Challenges in imaging living cells
In order to study living cells, dyes must be able to easily penetrate the cells and function under normal growth conditions. Previous photoactivatable dyes for living cells were often unstable or could not be reliably activated. This could affect their labelling efficiency, image uniformity, and the duration of imaging experiments. In addition, these older methods often only work in preserved cells, not in living ones.
Spectrum of PaX dyes expanded
The new far-red markers complete the family of PaX dyes (short for "photoactivatable xanthones") that scientists from the Department of Optical Nanoscopy at the Max Planck Institute for Medical Research previously developed. PaX dyes can be activated without appending bulky protective groups reactive to light to the dye – so called “caging”, a traditional approach – and quickly convert into a single, bright fluorescent product without forming any reactive or toxic by-products. Until now, PaX dyes could only produce blue to orange light.
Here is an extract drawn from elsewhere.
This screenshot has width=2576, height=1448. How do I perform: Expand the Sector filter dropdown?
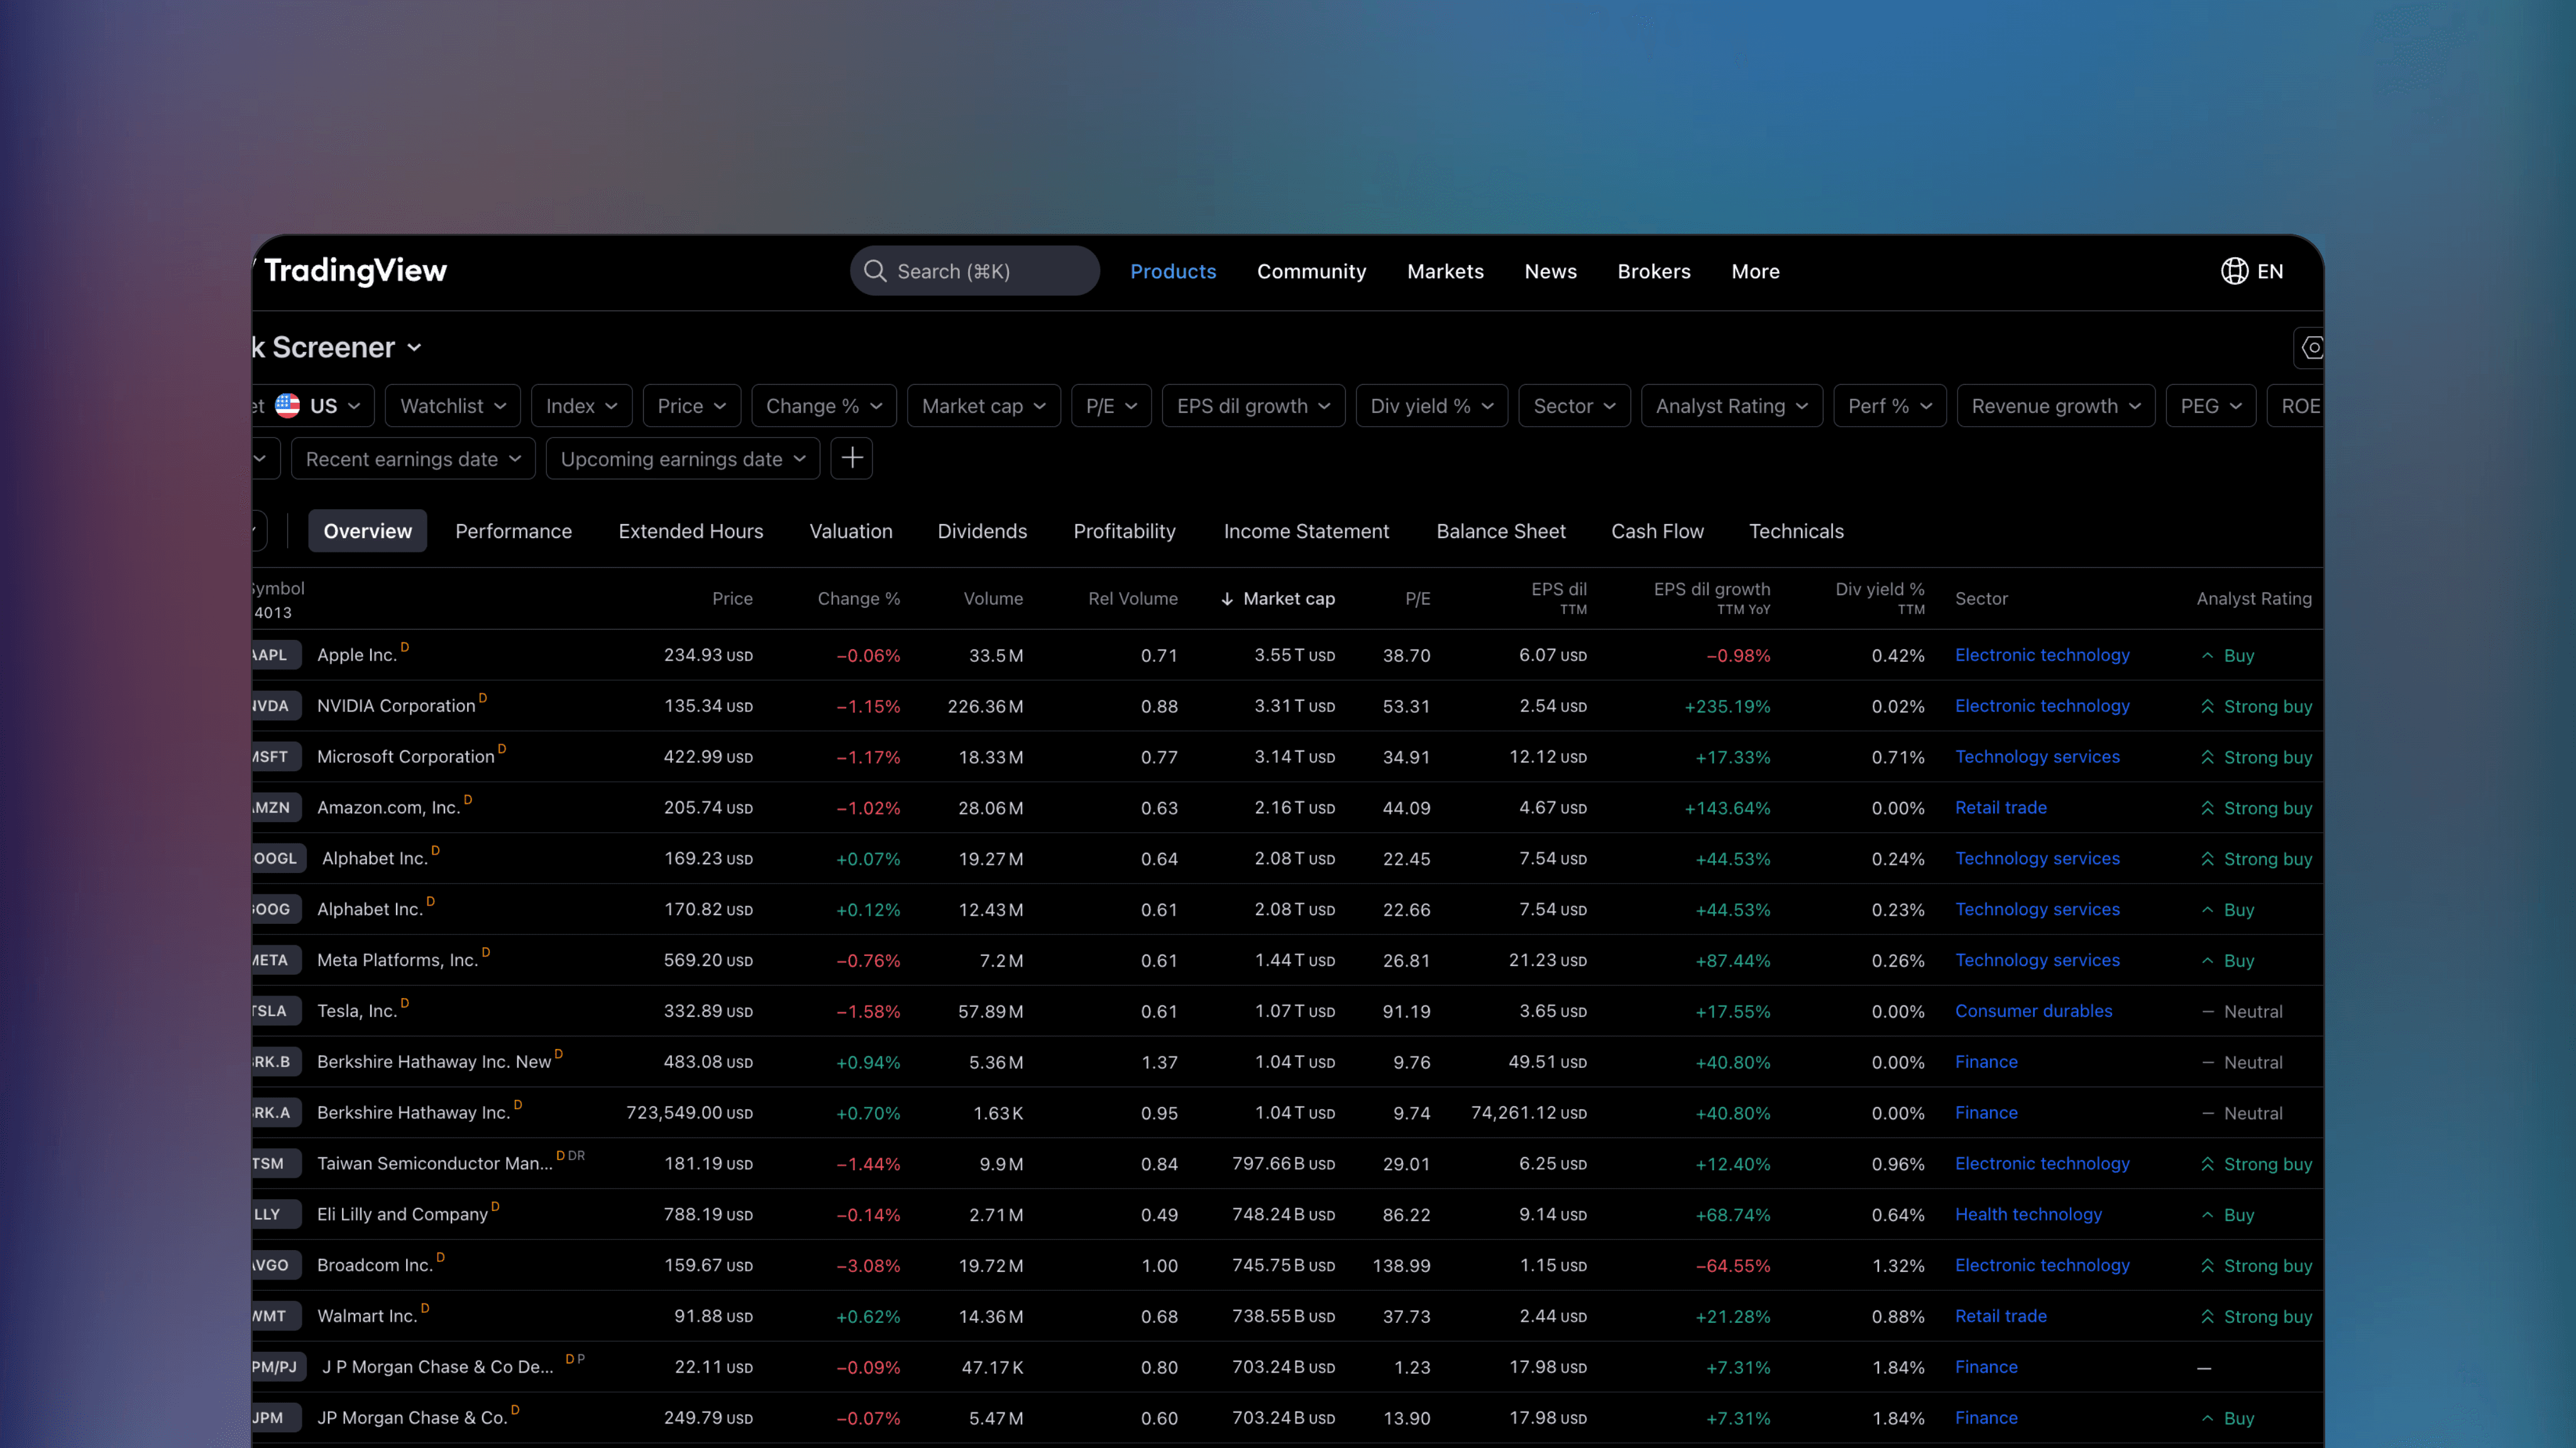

Robust red and far-red versions remained elusive, even though they are most helpful for imaging in living cells.
Successfully used in fluorescence nanoscopy
The new far-red additions to the PaX family are compatible with a wide range of conventional and super-resolution fluorescence microscopy techniques. The research team has already successfully validated them in advanced nanoscopy methods including PALM, STED, and MINFLUX procedures.
The new far-red markers can be combined with other PaX dyes, or any commonly used fluorescent labels. This enables multicolor imaging, allowing scientists to observe multiple cell structures simultaneously. In the future, the dyes could help track single molecules with light microscopes and study the interactions of proteins in living cells with molecular-level precision.